## Page extract
Begin

Winter Salad with a Home Made Balsamic Glaze
Last Thursday to Saturday I facilitated the 29th Vegan Foundation Cooking Course where four wonderful people attended. It was a treat for all of us to have such a small group and some very creative food was made.
In the past I have written about how life transforming the Vegan Foundation course is for people who attend. I’ve also written about how fantastic it is to have a course that is committed to 100% organic produce. And in addition I’ve mentioned the importance of attending a vegan cooking course with a facilitator who has lived healthily as a vegetarian for a few decades and vegan for the past 5 years.
What I haven’t written about though is another benefit that this course has and that is the Vegan Foundation Cooking Course really shows you how you can make things from scratch.
You learn how to make sauces, dips, cheese and jam, to name a few that you can so easily pick up in supermarkets, which all come in some form of packaging. Cooking from scratch, making your own ketchup, pickled beetroot, tomato sauce for pasta and cashew cheese (for everything), free of preservatives and nasty additives as well as reducing the waste of packaging is how eating used to be when I was growing up.

End

## Problems and tasks
1. Print the part of the vegan cooking course post that begins at the words "In the past" and stops after "past 5 years.".
2. Write the next part of the vegan cooking course post, picking up right after its final sentence.

(Data for locating described items)
Begin

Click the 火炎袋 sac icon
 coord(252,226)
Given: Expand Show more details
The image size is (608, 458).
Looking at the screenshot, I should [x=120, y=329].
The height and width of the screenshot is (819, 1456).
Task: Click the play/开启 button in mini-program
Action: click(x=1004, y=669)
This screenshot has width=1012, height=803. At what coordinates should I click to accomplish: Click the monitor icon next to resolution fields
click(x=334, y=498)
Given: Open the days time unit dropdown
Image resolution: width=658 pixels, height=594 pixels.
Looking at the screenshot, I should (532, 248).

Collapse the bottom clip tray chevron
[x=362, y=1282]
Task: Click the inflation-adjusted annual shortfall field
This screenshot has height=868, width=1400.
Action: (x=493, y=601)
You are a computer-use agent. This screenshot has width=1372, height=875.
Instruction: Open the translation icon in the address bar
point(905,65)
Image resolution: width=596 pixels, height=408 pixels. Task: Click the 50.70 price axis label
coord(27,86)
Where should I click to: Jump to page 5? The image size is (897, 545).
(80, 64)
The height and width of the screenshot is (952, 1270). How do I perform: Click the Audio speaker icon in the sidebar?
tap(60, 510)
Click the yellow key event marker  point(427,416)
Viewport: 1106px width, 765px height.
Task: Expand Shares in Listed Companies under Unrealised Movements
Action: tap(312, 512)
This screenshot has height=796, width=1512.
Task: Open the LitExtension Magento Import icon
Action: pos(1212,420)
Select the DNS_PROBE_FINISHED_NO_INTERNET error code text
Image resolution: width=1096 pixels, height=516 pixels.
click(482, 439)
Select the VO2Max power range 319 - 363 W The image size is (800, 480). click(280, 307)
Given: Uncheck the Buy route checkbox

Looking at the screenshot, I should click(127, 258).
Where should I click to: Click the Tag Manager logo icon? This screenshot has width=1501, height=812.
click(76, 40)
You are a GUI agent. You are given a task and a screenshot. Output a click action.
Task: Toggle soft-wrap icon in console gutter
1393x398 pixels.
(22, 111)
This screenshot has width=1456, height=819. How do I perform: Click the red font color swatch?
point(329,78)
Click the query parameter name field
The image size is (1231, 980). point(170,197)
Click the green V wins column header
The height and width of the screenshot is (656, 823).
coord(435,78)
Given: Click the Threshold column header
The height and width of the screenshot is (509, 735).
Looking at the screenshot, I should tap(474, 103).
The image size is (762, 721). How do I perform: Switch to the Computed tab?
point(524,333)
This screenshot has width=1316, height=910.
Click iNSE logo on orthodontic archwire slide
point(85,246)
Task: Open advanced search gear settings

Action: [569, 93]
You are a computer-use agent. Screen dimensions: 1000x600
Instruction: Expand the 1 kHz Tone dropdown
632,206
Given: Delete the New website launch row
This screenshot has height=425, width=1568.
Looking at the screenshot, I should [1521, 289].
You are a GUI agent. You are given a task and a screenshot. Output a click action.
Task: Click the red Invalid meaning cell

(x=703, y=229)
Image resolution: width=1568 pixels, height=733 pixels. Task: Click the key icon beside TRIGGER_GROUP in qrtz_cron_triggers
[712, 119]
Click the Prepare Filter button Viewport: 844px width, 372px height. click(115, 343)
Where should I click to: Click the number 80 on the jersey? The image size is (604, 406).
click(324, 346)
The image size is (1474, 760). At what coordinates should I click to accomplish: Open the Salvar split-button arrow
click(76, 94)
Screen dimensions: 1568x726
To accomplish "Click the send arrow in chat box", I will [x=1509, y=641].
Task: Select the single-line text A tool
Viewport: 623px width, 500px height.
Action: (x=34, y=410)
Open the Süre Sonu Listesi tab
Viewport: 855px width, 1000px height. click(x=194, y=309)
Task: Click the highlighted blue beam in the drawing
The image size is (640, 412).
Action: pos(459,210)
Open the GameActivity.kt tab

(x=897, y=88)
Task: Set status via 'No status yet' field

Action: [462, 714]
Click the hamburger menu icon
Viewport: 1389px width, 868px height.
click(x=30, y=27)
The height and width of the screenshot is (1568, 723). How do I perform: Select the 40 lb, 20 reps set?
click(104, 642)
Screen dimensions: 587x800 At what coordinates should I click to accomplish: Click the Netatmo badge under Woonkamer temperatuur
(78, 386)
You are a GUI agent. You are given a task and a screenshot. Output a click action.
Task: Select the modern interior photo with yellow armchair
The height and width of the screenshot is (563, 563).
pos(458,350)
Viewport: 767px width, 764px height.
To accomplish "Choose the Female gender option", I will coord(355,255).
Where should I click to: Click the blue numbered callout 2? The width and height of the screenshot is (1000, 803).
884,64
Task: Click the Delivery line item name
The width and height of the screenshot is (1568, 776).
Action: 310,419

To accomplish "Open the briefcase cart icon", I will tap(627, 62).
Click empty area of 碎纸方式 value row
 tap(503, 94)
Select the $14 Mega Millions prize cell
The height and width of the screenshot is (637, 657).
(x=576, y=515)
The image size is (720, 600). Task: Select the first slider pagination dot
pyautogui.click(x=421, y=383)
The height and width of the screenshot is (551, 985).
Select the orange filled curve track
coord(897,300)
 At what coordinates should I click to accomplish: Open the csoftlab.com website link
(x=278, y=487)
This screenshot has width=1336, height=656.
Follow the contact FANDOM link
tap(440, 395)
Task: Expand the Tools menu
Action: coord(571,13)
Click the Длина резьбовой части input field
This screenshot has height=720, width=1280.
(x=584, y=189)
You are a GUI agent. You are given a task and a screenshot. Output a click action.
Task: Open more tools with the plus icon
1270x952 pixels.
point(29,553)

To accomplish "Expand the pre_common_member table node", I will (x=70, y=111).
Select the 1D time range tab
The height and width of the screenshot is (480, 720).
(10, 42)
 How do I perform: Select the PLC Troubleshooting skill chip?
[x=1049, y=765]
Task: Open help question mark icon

End

## The results
1.
In the past I have written about how life transforming the Vegan Foundation course is for people who attend. I’ve also written about how fantastic it is to have a course that is committed to 100% organic produce. And in addition I’ve mentioned the importance of attending a vegan cooking course with a facilitator who has lived healthily as a vegetarian for a few decades and vegan for the past 5 years.

2.
Then in our very busy lives we thought it was much easier just to grab for a pre made version. However, nowadays many people are realizing that the pre made goods you can purchase are never as good as the ones you can make yourself and that the ones you make yourself don’t create unnecessary wastage. It feels like the planet is becoming one big wastage disposal outlet. We can make a big difference by making our own products.
One of participants in the last Vegan Foundation Cooking Course said she wanted to learn how to make a balsamic glaze so she didn’t have to keep buying plastic bottles of it. So as part of the signature dish lesson a balsamic glaze was made. Both ingredients we used to make the balsamic glaze can be found in bulk food shops where you can take your own reusable containers to refill.
So this week I share with you a winter salad using the veggies I have in my fridge left over from the course and share with you the very delicious balsamic glaze that Lucy and Chloe Created.
Winter Salad with a Home Made Balsamic Glaze
4 large potatoes
½ cup water
¼ cup olive oil plus 2 tbsp olive oil plus a quick splash
2 cloves garlic minced
¼ cup lemon juice
2 tbsp rosemary (no need to chop just remove from stalk)
½ cauliflower cut into florets
1 large bunch kale
1 cup cooked lentils or beans (whatever you have)
½ cup balsamic vinegar
3 tbsp agave, maple syrup or rice malt
- Place the potatoes in a baking dish with the water, ¼ cup of olive oil, crushed garlic, salt and pepper. Bake for 40 minutes in a hot oven (190°C) then check to turn the potatoes. You may need to add a bit more water. Add the rosemary and cook for a further 20 to 30 minutes or until tender and crisp.
- Place the cauliflower with a sprinkling of salt and a quick splash of olive oil in a baking tray and bake for 20 minutes.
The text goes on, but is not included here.